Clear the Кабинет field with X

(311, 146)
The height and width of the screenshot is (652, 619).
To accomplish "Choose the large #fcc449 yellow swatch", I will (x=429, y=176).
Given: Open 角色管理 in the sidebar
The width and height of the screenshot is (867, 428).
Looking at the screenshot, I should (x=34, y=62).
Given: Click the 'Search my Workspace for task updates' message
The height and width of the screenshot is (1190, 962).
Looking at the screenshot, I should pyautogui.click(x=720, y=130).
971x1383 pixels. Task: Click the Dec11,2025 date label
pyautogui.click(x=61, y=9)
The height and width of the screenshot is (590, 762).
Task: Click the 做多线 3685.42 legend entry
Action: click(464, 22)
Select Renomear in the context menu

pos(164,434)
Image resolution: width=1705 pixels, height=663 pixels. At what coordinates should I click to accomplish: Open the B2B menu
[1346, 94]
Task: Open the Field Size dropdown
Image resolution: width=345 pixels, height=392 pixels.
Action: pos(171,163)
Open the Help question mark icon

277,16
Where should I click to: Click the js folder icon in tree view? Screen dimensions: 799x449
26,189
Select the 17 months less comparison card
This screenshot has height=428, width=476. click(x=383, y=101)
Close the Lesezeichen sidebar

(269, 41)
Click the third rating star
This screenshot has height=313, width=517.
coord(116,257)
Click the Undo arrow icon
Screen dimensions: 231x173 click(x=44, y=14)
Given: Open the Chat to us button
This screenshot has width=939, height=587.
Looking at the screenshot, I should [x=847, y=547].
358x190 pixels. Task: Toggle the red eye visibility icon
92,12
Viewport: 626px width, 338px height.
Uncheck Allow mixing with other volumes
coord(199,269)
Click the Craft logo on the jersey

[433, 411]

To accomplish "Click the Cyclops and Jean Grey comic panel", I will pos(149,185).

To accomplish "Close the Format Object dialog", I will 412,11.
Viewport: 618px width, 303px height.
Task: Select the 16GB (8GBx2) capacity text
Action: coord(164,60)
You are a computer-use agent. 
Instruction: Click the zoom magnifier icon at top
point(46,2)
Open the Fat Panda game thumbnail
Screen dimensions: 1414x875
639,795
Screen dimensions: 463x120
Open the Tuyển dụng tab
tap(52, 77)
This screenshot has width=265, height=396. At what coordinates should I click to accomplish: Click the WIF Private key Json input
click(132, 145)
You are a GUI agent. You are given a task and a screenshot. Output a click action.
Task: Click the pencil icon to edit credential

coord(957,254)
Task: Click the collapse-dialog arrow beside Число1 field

┄┄┄┄┄┄┄┄┄┄┄┄┄┄┄┄┄┄┄┄

**What you need to do**
Rewrite all the items above with "Undo" replaced by "Redo", leaving everything else unchanged.

**Response to the exercise**
Clear the Кабинет field with X

(311, 146)
The height and width of the screenshot is (652, 619).
To accomplish "Choose the large #fcc449 yellow swatch", I will (x=429, y=176).
Given: Open 角色管理 in the sidebar
The width and height of the screenshot is (867, 428).
Looking at the screenshot, I should (x=34, y=62).
Given: Click the 'Search my Workspace for task updates' message
The height and width of the screenshot is (1190, 962).
Looking at the screenshot, I should pyautogui.click(x=720, y=130).
971x1383 pixels. Task: Click the Dec11,2025 date label
pyautogui.click(x=61, y=9)
The height and width of the screenshot is (590, 762).
Task: Click the 做多线 3685.42 legend entry
Action: click(464, 22)
Select Renomear in the context menu

pos(164,434)
Image resolution: width=1705 pixels, height=663 pixels. At what coordinates should I click to accomplish: Open the B2B menu
[1346, 94]
Task: Open the Field Size dropdown
Image resolution: width=345 pixels, height=392 pixels.
Action: pos(171,163)
Open the Help question mark icon

277,16
Where should I click to: Click the js folder icon in tree view? Screen dimensions: 799x449
26,189
Select the 17 months less comparison card
This screenshot has height=428, width=476. click(x=383, y=101)
Close the Lesezeichen sidebar

(269, 41)
Click the third rating star
This screenshot has height=313, width=517.
coord(116,257)
Click the Redo arrow icon
Screen dimensions: 231x173 click(x=44, y=14)
Given: Open the Chat to us button
This screenshot has width=939, height=587.
Looking at the screenshot, I should [x=847, y=547].
358x190 pixels. Task: Toggle the red eye visibility icon
92,12
Viewport: 626px width, 338px height.
Uncheck Allow mixing with other volumes
coord(199,269)
Click the Craft logo on the jersey

[433, 411]

To accomplish "Click the Cyclops and Jean Grey comic panel", I will pos(149,185).

To accomplish "Close the Format Object dialog", I will 412,11.
Viewport: 618px width, 303px height.
Task: Select the 16GB (8GBx2) capacity text
Action: coord(164,60)
You are a computer-use agent. 
Instruction: Click the zoom magnifier icon at top
point(46,2)
Open the Fat Panda game thumbnail
Screen dimensions: 1414x875
639,795
Screen dimensions: 463x120
Open the Tuyển dụng tab
tap(52, 77)
This screenshot has width=265, height=396. At what coordinates should I click to accomplish: Click the WIF Private key Json input
click(132, 145)
You are a GUI agent. You are given a task and a screenshot. Output a click action.
Task: Click the pencil icon to edit credential

coord(957,254)
Task: Click the collapse-dialog arrow beside Число1 field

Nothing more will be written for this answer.